§ Task instructions: Reproduce the listing below line for line, without changing anything.

** START OF Records provided **

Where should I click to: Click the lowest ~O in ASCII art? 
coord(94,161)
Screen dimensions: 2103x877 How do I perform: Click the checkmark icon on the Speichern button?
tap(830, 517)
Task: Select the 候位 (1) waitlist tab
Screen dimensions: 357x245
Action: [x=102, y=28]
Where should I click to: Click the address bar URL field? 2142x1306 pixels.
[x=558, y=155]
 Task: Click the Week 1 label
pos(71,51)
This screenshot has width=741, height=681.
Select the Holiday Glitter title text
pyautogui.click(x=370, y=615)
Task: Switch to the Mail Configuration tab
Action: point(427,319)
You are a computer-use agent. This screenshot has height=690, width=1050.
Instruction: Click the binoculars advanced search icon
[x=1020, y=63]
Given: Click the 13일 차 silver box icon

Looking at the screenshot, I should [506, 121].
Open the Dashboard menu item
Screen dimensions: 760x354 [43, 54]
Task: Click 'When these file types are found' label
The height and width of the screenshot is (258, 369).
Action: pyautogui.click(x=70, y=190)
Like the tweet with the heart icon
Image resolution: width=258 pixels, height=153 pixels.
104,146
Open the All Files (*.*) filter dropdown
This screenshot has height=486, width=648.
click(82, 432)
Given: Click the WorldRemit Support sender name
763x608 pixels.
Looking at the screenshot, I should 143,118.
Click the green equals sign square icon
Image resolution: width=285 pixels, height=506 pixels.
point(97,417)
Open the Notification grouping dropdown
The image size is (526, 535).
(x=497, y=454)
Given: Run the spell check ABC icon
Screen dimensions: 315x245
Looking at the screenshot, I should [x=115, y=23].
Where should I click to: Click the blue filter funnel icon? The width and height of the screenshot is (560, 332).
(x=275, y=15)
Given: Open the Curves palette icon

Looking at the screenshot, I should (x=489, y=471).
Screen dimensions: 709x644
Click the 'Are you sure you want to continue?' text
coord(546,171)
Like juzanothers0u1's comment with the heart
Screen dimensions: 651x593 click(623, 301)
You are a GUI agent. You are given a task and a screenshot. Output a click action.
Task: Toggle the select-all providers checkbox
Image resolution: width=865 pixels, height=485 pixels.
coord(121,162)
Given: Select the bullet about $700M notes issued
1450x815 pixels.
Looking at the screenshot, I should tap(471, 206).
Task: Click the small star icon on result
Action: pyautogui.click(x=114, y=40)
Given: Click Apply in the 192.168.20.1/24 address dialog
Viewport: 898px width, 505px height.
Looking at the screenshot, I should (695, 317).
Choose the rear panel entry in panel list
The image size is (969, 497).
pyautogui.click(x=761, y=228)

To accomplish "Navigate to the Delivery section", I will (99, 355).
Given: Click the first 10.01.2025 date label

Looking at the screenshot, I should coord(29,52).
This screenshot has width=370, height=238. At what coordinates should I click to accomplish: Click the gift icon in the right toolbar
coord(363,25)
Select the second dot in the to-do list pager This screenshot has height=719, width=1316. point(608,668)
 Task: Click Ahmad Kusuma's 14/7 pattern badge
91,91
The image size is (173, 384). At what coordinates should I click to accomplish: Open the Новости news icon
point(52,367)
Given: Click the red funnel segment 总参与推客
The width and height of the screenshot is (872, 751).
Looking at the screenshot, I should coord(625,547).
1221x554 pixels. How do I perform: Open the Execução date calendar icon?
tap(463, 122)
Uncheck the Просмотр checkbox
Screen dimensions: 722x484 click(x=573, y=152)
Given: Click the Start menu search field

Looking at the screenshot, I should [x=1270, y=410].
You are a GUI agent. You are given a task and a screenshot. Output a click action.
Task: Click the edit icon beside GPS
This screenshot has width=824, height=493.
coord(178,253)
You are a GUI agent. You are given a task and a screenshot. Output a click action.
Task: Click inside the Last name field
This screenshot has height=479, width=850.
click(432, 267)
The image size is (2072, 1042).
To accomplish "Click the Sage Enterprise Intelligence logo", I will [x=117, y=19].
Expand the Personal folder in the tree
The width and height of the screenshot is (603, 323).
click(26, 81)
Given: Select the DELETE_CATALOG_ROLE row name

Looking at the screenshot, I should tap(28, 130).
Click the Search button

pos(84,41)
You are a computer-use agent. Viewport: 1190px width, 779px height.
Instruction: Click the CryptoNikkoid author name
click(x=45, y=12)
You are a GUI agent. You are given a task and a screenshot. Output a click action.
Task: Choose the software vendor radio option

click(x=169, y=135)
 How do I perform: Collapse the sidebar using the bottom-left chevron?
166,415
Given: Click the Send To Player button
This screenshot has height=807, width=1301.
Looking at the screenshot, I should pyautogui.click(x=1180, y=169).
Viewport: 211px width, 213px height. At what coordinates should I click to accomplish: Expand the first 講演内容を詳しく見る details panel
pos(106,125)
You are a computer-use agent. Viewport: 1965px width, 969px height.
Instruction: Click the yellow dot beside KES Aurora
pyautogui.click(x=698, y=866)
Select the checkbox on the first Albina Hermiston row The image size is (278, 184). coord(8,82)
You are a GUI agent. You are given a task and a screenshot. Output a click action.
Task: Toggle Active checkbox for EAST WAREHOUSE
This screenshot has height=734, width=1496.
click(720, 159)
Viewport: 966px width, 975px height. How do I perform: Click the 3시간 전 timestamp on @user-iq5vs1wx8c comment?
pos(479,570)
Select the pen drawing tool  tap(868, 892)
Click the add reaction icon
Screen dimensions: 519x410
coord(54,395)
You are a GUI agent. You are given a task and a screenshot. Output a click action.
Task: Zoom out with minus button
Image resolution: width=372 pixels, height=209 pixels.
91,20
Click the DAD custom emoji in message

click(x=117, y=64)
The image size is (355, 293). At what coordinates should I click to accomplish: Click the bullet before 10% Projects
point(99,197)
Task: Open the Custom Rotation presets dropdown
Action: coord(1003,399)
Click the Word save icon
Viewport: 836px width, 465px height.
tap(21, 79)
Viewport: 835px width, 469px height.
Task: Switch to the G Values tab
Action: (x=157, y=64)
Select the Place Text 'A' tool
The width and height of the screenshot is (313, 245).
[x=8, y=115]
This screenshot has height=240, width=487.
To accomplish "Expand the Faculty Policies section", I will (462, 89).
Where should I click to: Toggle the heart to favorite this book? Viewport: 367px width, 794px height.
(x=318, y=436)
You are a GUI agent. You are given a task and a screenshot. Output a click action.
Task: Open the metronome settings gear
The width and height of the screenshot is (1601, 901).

** END OF Records provided **

§ Written solution:
Where should I click to: Click the lowest ~O in ASCII art? 
coord(94,161)
Screen dimensions: 2103x877 How do I perform: Click the checkmark icon on the Speichern button?
tap(830, 517)
Task: Select the 候位 (1) waitlist tab
Screen dimensions: 357x245
Action: [x=102, y=28]
Where should I click to: Click the address bar URL field? 2142x1306 pixels.
[x=558, y=155]
 Task: Click the Week 1 label
pos(71,51)
This screenshot has width=741, height=681.
Select the Holiday Glitter title text
pyautogui.click(x=370, y=615)
Task: Switch to the Mail Configuration tab
Action: point(427,319)
You are a computer-use agent. This screenshot has height=690, width=1050.
Instruction: Click the binoculars advanced search icon
[x=1020, y=63]
Given: Click the 13일 차 silver box icon

Looking at the screenshot, I should [506, 121].
Open the Dashboard menu item
Screen dimensions: 760x354 [43, 54]
Task: Click 'When these file types are found' label
The height and width of the screenshot is (258, 369).
Action: pyautogui.click(x=70, y=190)
Like the tweet with the heart icon
Image resolution: width=258 pixels, height=153 pixels.
104,146
Open the All Files (*.*) filter dropdown
This screenshot has height=486, width=648.
click(82, 432)
Given: Click the WorldRemit Support sender name
763x608 pixels.
Looking at the screenshot, I should 143,118.
Click the green equals sign square icon
Image resolution: width=285 pixels, height=506 pixels.
point(97,417)
Open the Notification grouping dropdown
The image size is (526, 535).
(x=497, y=454)
Given: Run the spell check ABC icon
Screen dimensions: 315x245
Looking at the screenshot, I should [x=115, y=23].
Where should I click to: Click the blue filter funnel icon? The width and height of the screenshot is (560, 332).
(x=275, y=15)
Given: Open the Curves palette icon

Looking at the screenshot, I should (x=489, y=471).
Screen dimensions: 709x644
Click the 'Are you sure you want to continue?' text
coord(546,171)
Like juzanothers0u1's comment with the heart
Screen dimensions: 651x593 click(623, 301)
You are a GUI agent. You are given a task and a screenshot. Output a click action.
Task: Toggle the select-all providers checkbox
Image resolution: width=865 pixels, height=485 pixels.
coord(121,162)
Given: Select the bullet about $700M notes issued
1450x815 pixels.
Looking at the screenshot, I should tap(471, 206).
Task: Click the small star icon on result
Action: pyautogui.click(x=114, y=40)
Given: Click Apply in the 192.168.20.1/24 address dialog
Viewport: 898px width, 505px height.
Looking at the screenshot, I should (695, 317).
Choose the rear panel entry in panel list
The image size is (969, 497).
pyautogui.click(x=761, y=228)

To accomplish "Navigate to the Delivery section", I will (99, 355).
Given: Click the first 10.01.2025 date label

Looking at the screenshot, I should coord(29,52).
This screenshot has width=370, height=238. At what coordinates should I click to accomplish: Click the gift icon in the right toolbar
coord(363,25)
Select the second dot in the to-do list pager This screenshot has height=719, width=1316. point(608,668)
 Task: Click Ahmad Kusuma's 14/7 pattern badge
91,91
The image size is (173, 384). At what coordinates should I click to accomplish: Open the Новости news icon
point(52,367)
Given: Click the red funnel segment 总参与推客
The width and height of the screenshot is (872, 751).
Looking at the screenshot, I should coord(625,547).
1221x554 pixels. How do I perform: Open the Execução date calendar icon?
tap(463, 122)
Uncheck the Просмотр checkbox
Screen dimensions: 722x484 click(x=573, y=152)
Given: Click the Start menu search field

Looking at the screenshot, I should [x=1270, y=410].
You are a GUI agent. You are given a task and a screenshot. Output a click action.
Task: Click the edit icon beside GPS
This screenshot has width=824, height=493.
coord(178,253)
You are a GUI agent. You are given a task and a screenshot. Output a click action.
Task: Click inside the Last name field
This screenshot has height=479, width=850.
click(432, 267)
The image size is (2072, 1042).
To accomplish "Click the Sage Enterprise Intelligence logo", I will [x=117, y=19].
Expand the Personal folder in the tree
The width and height of the screenshot is (603, 323).
click(26, 81)
Given: Select the DELETE_CATALOG_ROLE row name

Looking at the screenshot, I should tap(28, 130).
Click the Search button

pos(84,41)
You are a computer-use agent. Viewport: 1190px width, 779px height.
Instruction: Click the CryptoNikkoid author name
click(x=45, y=12)
You are a GUI agent. You are given a task and a screenshot. Output a click action.
Task: Choose the software vendor radio option

click(x=169, y=135)
 How do I perform: Collapse the sidebar using the bottom-left chevron?
166,415
Given: Click the Send To Player button
This screenshot has height=807, width=1301.
Looking at the screenshot, I should pyautogui.click(x=1180, y=169).
Viewport: 211px width, 213px height. At what coordinates should I click to accomplish: Expand the first 講演内容を詳しく見る details panel
pos(106,125)
You are a computer-use agent. Viewport: 1965px width, 969px height.
Instruction: Click the yellow dot beside KES Aurora
pyautogui.click(x=698, y=866)
Select the checkbox on the first Albina Hermiston row The image size is (278, 184). coord(8,82)
You are a GUI agent. You are given a task and a screenshot. Output a click action.
Task: Toggle Active checkbox for EAST WAREHOUSE
This screenshot has height=734, width=1496.
click(720, 159)
Viewport: 966px width, 975px height. How do I perform: Click the 3시간 전 timestamp on @user-iq5vs1wx8c comment?
pos(479,570)
Select the pen drawing tool  tap(868, 892)
Click the add reaction icon
Screen dimensions: 519x410
coord(54,395)
You are a GUI agent. You are given a task and a screenshot. Output a click action.
Task: Zoom out with minus button
Image resolution: width=372 pixels, height=209 pixels.
91,20
Click the DAD custom emoji in message

click(x=117, y=64)
The image size is (355, 293). At what coordinates should I click to accomplish: Click the bullet before 10% Projects
point(99,197)
Task: Open the Custom Rotation presets dropdown
Action: coord(1003,399)
Click the Word save icon
Viewport: 836px width, 465px height.
tap(21, 79)
Viewport: 835px width, 469px height.
Task: Switch to the G Values tab
Action: (x=157, y=64)
Select the Place Text 'A' tool
The width and height of the screenshot is (313, 245).
[x=8, y=115]
This screenshot has height=240, width=487.
To accomplish "Expand the Faculty Policies section", I will (462, 89).
Where should I click to: Toggle the heart to favorite this book? Viewport: 367px width, 794px height.
(x=318, y=436)
You are a GUI agent. You are given a task and a screenshot. Output a click action.
Task: Open the metronome settings gear
The width and height of the screenshot is (1601, 901).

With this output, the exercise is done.